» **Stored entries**

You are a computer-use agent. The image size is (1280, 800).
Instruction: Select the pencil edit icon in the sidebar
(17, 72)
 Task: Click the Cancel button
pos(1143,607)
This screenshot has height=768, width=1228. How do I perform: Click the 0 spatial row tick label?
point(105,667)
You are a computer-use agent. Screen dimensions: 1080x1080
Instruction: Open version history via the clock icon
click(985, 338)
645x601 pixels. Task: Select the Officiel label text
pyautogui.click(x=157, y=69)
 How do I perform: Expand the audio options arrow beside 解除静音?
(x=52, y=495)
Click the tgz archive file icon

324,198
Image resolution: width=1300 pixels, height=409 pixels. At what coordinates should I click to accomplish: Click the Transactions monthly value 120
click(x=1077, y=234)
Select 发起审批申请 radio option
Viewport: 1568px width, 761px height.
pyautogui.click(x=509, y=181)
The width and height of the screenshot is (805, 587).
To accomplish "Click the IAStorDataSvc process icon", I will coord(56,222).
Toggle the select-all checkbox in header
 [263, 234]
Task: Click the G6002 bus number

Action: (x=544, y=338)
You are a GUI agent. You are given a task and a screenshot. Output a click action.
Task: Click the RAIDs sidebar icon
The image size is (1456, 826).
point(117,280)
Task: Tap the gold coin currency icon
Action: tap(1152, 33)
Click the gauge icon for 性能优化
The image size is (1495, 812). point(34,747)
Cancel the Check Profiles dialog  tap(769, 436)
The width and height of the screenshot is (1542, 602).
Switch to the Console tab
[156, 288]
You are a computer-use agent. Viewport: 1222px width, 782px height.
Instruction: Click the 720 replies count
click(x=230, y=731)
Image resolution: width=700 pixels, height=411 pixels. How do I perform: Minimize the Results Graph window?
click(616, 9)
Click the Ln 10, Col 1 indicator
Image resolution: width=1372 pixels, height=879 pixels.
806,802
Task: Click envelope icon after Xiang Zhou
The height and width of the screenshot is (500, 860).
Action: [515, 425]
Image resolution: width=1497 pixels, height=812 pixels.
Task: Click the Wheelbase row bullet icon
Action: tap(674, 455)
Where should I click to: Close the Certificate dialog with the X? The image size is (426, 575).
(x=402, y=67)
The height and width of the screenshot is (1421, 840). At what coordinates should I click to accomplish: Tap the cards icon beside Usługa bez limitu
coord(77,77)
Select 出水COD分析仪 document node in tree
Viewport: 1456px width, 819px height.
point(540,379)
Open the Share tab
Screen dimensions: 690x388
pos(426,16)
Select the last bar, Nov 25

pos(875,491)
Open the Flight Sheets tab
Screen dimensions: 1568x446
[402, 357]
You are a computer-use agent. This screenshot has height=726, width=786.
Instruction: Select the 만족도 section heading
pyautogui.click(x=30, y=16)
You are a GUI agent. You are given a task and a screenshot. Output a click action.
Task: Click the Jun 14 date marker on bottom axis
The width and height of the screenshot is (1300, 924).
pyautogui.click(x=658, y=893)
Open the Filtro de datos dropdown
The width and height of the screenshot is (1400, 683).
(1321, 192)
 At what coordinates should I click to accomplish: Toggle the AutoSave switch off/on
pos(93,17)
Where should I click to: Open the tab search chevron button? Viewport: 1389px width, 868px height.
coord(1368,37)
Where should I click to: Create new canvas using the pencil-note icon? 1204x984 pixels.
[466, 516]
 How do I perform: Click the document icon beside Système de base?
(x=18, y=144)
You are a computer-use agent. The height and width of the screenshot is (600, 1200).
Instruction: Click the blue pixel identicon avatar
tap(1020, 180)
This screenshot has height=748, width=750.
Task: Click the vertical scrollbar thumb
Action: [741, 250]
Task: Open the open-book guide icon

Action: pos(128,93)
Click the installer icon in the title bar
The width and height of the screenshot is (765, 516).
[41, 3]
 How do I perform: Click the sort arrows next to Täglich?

» **GIVEN REQUEST**
Duplicate the rows verbatim, starting at the line with "Open the Filtro de datos dropdown" and running through the final row, with both ends included.

» **ANSWER BELOW**
Open the Filtro de datos dropdown
The width and height of the screenshot is (1400, 683).
(1321, 192)
 At what coordinates should I click to accomplish: Toggle the AutoSave switch off/on
pos(93,17)
Where should I click to: Open the tab search chevron button? Viewport: 1389px width, 868px height.
coord(1368,37)
Where should I click to: Create new canvas using the pencil-note icon? 1204x984 pixels.
[466, 516]
 How do I perform: Click the document icon beside Système de base?
(x=18, y=144)
You are a computer-use agent. The height and width of the screenshot is (600, 1200).
Instruction: Click the blue pixel identicon avatar
tap(1020, 180)
This screenshot has height=748, width=750.
Task: Click the vertical scrollbar thumb
Action: [741, 250]
Task: Open the open-book guide icon

Action: pos(128,93)
Click the installer icon in the title bar
The width and height of the screenshot is (765, 516).
[41, 3]
 How do I perform: Click the sort arrows next to Täglich?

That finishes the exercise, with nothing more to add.